In humans, amnionitis and elevated proinflammatory cytokines are associated with the subsequent development of bronchopulmonary dysplasia and cerebral palsy after preterm birth (30, 31). Infants also may have a systemic inflammatory response that can be detected by elevated IL-6 levels in umbilical arterial blood (32). Elevated tumor necrosis factor- levels in amniotic fluid predict subsequent lung injury in preterms (33), and proinflammatory cytokine production and release by the lungs occur in lung injury models using mature lungs (34, 35). The concept is that proinflammatory cytokines either initiate and/or augment lung injury (36). The counterintuitive result in developing lungs is that intraamniotic IL-1, and endotoxin can promote early lung maturation without apparent injury. With clinical amnionitis, the proinflammatory stimulus will be continuous and cumulative, while the fetal exposure in these experiments was given once (or twice).

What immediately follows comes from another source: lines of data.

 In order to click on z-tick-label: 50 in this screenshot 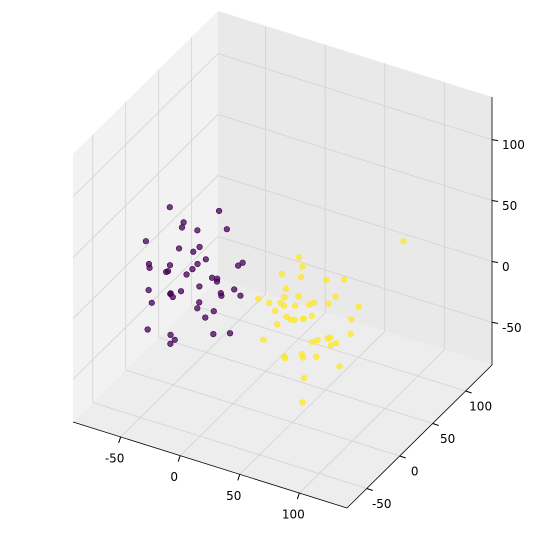, I will do `click(510, 206)`.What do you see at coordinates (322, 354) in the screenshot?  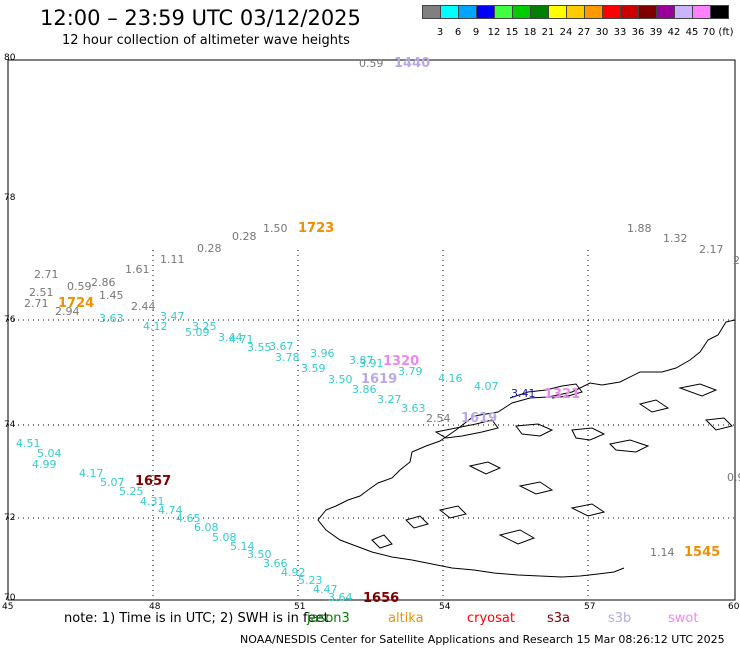 I see `wave-height-point: 3.96` at bounding box center [322, 354]. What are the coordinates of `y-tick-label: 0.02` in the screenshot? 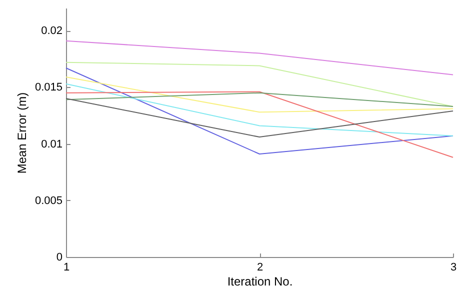 It's located at (52, 32).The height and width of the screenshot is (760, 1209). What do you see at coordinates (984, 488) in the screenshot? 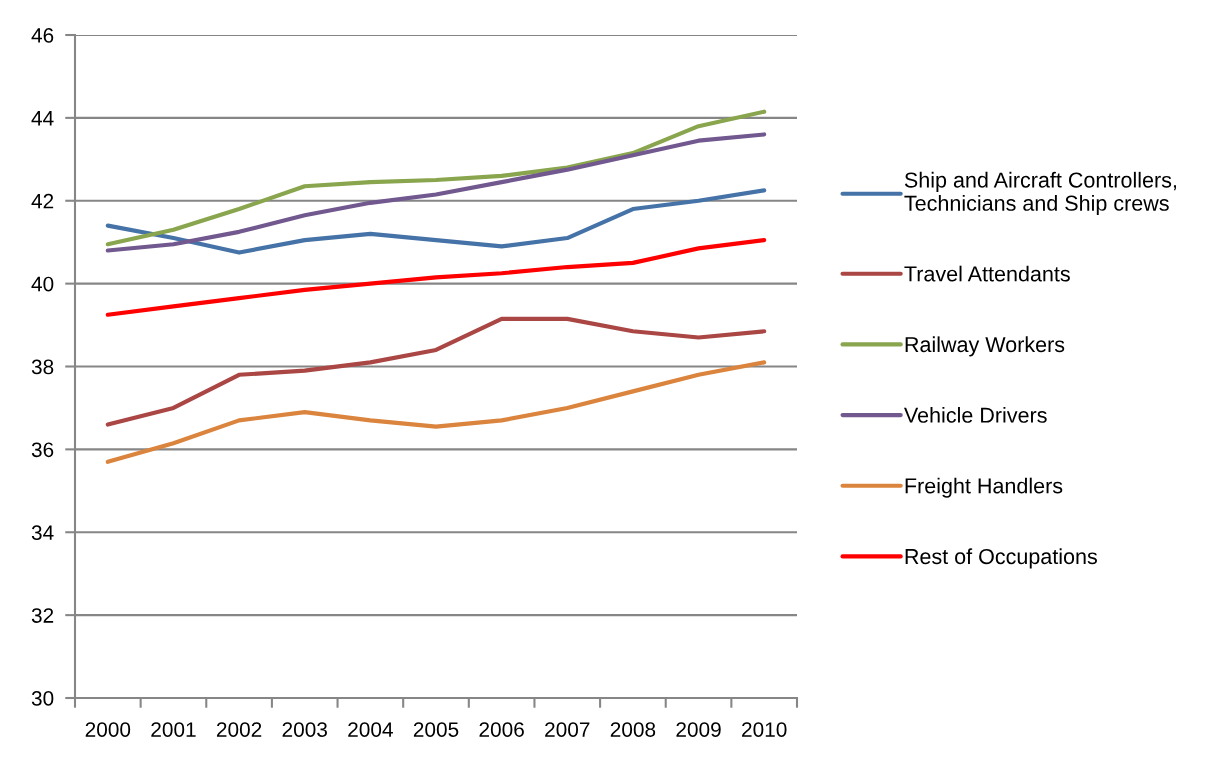
I see `legend-label: Freight Handlers` at bounding box center [984, 488]. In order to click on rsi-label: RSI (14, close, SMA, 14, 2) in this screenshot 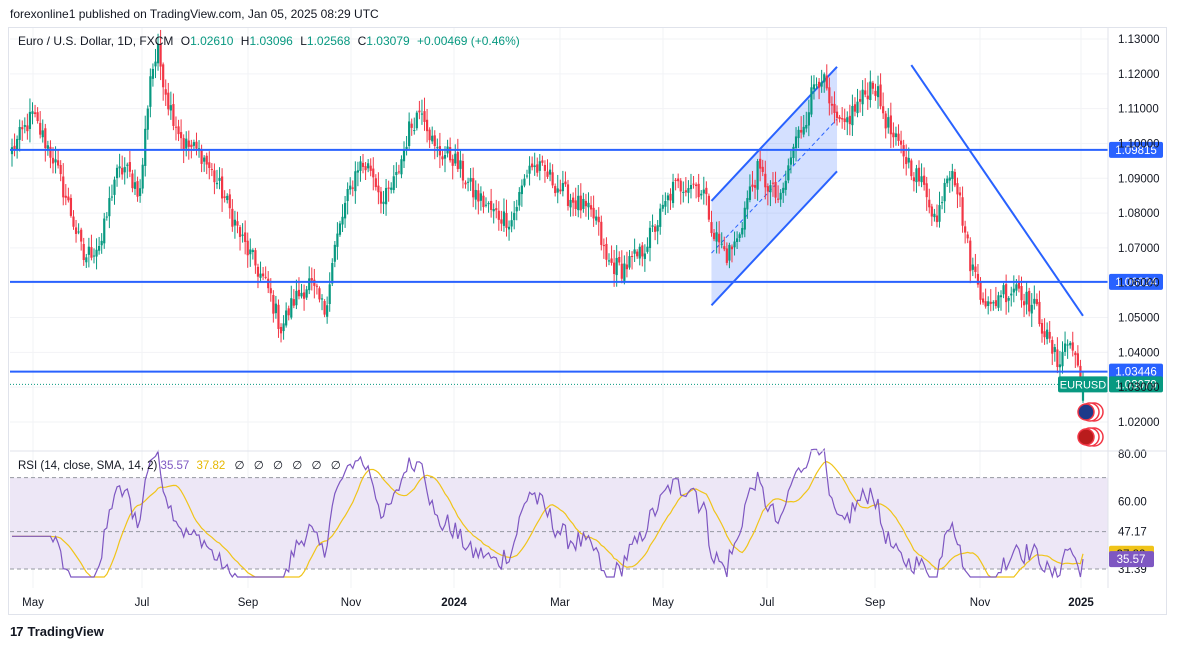, I will do `click(88, 466)`.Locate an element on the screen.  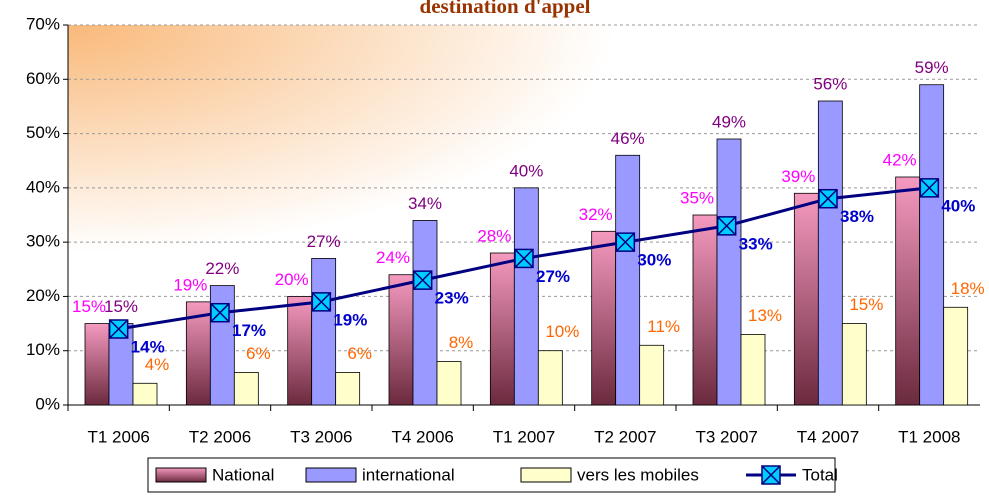
data-label: 8% is located at coordinates (462, 342).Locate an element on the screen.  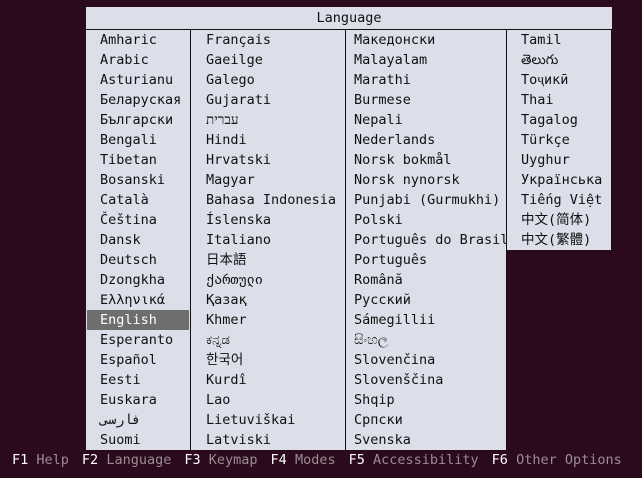
language-option: Македонски is located at coordinates (395, 40).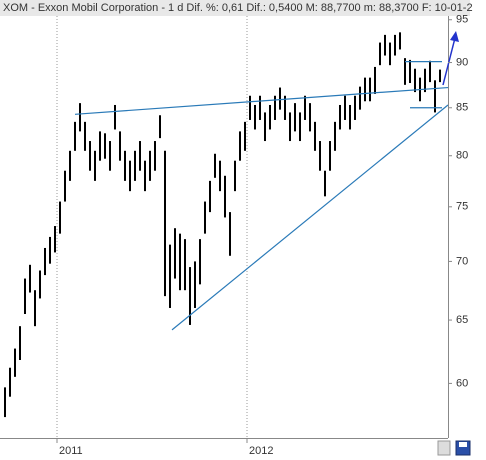  Describe the element at coordinates (463, 444) in the screenshot. I see `save-icon-label` at that location.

The signal to the lungs to mature is unlikely to be endotoxin itself because a dose of 0.05 mg endotoxin given to the fetus by intramuscular injection was lethal (15) and there was no differential response to intraamniotic endotoxin over a dose range of 1 to 100 mg. This dose-response relationship suggests that the intraamniotic endotoxin triggers a secondary response that results in lung maturation, possibly as a result of the amnionitis induced by the endotoxin. The response is specific for the amniotic cavity because no effect on postnatal lung function or surfactant was detected after intraallantoic endotoxin injection.

These studies demonstrate remarkable early lung maturation that occurred independently of cortisol. This endotoxin response indicates that there are other potent lung maturation factors that remain to be identified. A reasonable hypothesis is that endotoxin induces proinflammatory cytokines that can act as maturational agents, the prototype being IL-1 (13). However, other hormones and growth factors could be acting singly or in concert to promote early lung maturation.